Le décalage entre le nombre d’emplois proposés par les entreprises et leurs difficultés à recruter s’est accentué. (Photo: Shutterstock)

Le décalage entre le nombre d’emplois proposés par les entreprises et leurs difficultés à recruter s’est accentué. (Photo: Shutterstock)

Un même décalage entre l’offre et la demande perturbe la reprise du marché de l’emploi après la récession due à la pandémie. Retards de croissance et inflation pourraient, à différentes échelles, jouer un rôle de perturbateurs économiques.

La reprise euphorique post-pandémie a accentué le décalage qui existait déjà entre le nombre d’emplois proposés par les entreprises et les difficultés que ces dernières rencontrent pour les pourvoir, en Europe comme aux États-Unis. Selon l’éditorialiste William De Vijlder, group chief economist chez BNP Paribas Europe, les enquêtes auprès des entreprises de la zone euro mettent en évidence des pénuries records de personnel. Associées aux pénuries de composants, elles constituent un frein pour la croissance économique, car elles limitent la productivité dans certains secteurs sensibles, comme l’industrie, l’hôtellerie ou la santé.

Un sous-emploi en croissance, selon Eurostat

D’après Eurostat, le sous-emploi s’élèverait à 14,5% au deuxième trimestre 2021 contre 13% avant la pandémie. Même constat aux États-Unis. Selon Frank Vranken, head of PBIA strategic projects, chief strategist chez Edmond de Rothschild, «même avec des salaires plus élevés, les emplois sont abondants, mais de plus en plus difficiles à pourvoir» – il reste 7,8 millions d’emplois à pourvoir aux États-Unis. Une situation qui devrait se prolonger si le président Biden déploie son plan d’infrastructure (signé voici quelques jours, qui représente 1.200 milliards de dollars d’investissements devant notamment servir à refaire les routes, les ponts ou encore le réseau internet du pays, ndlr).

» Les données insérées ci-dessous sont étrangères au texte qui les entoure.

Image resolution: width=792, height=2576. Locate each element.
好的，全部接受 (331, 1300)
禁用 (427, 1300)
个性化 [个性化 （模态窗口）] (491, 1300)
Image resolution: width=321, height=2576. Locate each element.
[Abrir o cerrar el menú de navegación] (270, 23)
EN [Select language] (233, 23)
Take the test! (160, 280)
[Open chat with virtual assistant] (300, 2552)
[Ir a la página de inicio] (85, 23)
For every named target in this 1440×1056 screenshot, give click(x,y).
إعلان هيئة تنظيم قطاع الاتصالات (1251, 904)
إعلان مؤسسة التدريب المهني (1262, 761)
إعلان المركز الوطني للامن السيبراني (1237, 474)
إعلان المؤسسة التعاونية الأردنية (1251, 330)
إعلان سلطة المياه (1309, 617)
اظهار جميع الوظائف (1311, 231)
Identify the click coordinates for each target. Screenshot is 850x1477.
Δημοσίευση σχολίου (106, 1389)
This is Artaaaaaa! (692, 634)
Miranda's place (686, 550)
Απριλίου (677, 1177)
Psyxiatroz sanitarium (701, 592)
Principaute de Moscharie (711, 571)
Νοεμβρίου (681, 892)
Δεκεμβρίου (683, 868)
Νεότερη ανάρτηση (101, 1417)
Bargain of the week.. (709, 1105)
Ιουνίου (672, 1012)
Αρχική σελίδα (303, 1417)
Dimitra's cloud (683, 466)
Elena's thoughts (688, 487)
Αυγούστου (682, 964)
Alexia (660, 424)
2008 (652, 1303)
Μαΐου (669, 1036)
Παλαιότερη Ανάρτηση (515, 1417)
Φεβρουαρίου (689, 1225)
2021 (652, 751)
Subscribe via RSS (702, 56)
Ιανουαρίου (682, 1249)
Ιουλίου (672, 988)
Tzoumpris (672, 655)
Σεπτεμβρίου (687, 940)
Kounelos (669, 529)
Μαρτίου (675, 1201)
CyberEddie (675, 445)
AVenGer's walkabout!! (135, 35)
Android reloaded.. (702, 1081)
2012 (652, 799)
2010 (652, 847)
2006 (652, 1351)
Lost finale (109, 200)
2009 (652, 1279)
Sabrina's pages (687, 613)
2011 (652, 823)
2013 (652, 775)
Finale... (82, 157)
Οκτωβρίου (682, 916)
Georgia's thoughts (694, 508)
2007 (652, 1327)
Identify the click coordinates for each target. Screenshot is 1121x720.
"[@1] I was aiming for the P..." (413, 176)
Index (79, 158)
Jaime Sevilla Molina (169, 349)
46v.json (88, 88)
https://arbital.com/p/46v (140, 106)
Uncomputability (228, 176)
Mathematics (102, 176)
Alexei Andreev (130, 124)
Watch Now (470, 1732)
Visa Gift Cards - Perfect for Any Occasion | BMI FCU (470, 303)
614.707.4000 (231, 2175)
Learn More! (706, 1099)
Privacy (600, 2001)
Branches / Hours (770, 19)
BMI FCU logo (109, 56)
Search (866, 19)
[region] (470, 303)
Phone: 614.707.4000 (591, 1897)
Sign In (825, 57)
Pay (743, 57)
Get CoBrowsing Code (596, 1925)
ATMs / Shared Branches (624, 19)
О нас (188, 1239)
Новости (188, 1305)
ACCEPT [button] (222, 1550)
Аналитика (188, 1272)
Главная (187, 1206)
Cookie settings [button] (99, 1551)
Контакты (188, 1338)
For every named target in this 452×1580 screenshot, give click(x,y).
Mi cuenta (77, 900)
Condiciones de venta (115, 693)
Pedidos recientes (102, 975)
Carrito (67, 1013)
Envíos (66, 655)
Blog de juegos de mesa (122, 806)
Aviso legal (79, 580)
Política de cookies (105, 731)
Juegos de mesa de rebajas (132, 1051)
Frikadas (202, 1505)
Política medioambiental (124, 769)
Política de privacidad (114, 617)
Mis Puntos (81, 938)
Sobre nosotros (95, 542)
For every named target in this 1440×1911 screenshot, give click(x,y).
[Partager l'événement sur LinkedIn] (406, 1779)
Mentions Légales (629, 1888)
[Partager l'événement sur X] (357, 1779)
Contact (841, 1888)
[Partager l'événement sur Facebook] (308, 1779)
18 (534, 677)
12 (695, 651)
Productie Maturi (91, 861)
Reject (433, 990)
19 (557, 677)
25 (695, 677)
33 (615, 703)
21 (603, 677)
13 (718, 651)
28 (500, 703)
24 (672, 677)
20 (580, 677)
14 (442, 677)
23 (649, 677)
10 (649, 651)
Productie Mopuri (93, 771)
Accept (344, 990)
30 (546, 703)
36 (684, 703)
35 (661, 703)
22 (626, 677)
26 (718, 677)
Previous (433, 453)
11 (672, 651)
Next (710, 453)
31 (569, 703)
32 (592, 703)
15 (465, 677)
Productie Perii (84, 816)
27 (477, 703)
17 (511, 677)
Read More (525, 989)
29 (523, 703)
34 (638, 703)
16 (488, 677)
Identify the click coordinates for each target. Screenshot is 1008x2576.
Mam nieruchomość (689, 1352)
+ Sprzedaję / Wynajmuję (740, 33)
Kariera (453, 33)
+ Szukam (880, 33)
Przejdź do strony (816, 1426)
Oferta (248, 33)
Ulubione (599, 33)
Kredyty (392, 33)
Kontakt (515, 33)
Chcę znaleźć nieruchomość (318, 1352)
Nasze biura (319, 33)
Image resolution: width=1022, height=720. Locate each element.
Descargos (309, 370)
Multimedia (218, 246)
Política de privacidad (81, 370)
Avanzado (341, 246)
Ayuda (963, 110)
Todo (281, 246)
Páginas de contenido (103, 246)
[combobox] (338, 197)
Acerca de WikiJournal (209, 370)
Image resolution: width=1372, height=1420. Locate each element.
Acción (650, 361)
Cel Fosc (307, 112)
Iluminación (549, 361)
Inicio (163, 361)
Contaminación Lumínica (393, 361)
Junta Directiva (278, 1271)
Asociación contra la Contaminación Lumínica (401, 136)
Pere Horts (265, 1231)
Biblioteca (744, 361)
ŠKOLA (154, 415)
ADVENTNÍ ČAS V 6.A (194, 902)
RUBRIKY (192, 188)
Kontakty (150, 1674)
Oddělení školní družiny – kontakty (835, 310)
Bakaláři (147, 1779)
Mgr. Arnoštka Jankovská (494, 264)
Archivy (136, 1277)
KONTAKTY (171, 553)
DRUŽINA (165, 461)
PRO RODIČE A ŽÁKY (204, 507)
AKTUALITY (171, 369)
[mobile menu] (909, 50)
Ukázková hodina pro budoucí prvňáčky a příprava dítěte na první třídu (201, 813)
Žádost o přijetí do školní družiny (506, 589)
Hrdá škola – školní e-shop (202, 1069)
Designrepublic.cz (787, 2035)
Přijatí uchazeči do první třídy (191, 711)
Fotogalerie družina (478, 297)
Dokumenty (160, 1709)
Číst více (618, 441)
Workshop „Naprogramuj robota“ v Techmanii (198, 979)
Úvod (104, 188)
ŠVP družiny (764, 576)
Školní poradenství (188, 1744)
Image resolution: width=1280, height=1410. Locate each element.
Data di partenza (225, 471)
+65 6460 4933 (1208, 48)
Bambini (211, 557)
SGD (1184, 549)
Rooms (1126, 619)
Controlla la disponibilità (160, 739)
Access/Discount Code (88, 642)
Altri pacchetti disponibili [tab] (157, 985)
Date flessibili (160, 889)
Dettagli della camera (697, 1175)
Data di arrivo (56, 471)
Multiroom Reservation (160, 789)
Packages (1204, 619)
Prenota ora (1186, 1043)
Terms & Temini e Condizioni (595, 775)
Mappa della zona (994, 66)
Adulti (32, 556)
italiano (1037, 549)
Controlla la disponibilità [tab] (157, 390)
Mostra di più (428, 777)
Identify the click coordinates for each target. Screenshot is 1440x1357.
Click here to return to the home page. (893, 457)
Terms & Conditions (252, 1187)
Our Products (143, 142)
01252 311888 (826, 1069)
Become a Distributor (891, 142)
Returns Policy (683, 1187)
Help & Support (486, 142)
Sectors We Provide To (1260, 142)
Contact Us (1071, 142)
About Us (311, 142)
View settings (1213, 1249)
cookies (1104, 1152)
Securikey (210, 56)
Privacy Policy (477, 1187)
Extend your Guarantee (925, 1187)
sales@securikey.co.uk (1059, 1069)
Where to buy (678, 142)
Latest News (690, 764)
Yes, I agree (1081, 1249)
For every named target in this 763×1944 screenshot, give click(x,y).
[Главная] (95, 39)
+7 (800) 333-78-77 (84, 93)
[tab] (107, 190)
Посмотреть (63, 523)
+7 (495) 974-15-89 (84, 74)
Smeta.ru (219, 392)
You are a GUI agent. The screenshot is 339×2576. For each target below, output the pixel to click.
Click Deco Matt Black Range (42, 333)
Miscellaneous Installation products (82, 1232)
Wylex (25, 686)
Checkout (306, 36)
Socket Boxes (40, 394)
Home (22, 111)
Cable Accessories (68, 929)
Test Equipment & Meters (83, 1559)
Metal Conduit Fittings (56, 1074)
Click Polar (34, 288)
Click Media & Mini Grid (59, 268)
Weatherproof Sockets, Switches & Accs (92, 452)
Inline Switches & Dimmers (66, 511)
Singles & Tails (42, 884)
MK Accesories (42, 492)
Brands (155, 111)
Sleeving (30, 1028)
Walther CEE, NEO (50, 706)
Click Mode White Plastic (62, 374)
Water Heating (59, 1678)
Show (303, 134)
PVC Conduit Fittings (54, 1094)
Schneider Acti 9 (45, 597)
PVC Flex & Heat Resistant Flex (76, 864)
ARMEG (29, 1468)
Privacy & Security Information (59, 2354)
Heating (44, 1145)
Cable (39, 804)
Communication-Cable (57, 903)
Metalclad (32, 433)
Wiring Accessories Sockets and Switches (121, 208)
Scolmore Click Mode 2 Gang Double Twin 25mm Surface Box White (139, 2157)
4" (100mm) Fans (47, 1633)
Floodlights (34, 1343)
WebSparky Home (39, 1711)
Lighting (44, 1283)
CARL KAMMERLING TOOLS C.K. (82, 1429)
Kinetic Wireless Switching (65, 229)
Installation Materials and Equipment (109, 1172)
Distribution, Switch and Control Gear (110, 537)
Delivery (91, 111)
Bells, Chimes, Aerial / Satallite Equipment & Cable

Pourtant, le marché de l’emploi américain est plus mobile que le marché européen, que les aides gouvernementales et le télétravail ont temporairement «éloigné» des chemins du bureau. Les Français seraient-ils plus réticents que les Américains à retourner travailler? En septembre, 4,4 millions d’Américains ont quitté leur employeur pour chercher de meilleures conditions ailleurs. La fameuse quête de l’équilibre vie pro/vie perso? «Avec le recul, la crise du Covid et ses ramifications pourraient bien être le plus grand bouleversement du marché du travail américain depuis la Seconde Guerre mondiale», analyse Frank Vranken.

Avec le recul, la crise du Covid et ses ramifications pourraient bien être le plus grand bouleversement du marché du travail américain depuis la Seconde Guerre mondiale.
 Frank Vranken

 Frank Vrankenchief strategist Banque Edmond de Rothschild

En Europe, la pénurie d’employabilité pourrait causer une augmentation plus rapide des salaires et une hausse de l’inflation. «À ce jour, la progression des salaires reste modérée. Mais, compte tenu de sa relation historique avec les goulets d’étranglement sur le marché du travail, une accélération semble probable», précise William De Vijlder, avant d’ajouter que «pour alléger les tensions sur le marché du travail, les intentions d’embauche des entreprises seront déterminantes».

À propos de la consommation des ménages américains, Frank Vranken estime que si l’inflation a réduit les gains salariaux réels des travailleurs américains, l’aide «Covidentielle» récemment reçue, associée à un taux d’épargne nettement amélioré ces dernières années, fait que le consommateur américain a «la puissance de feu nécessaire» pour dépenser.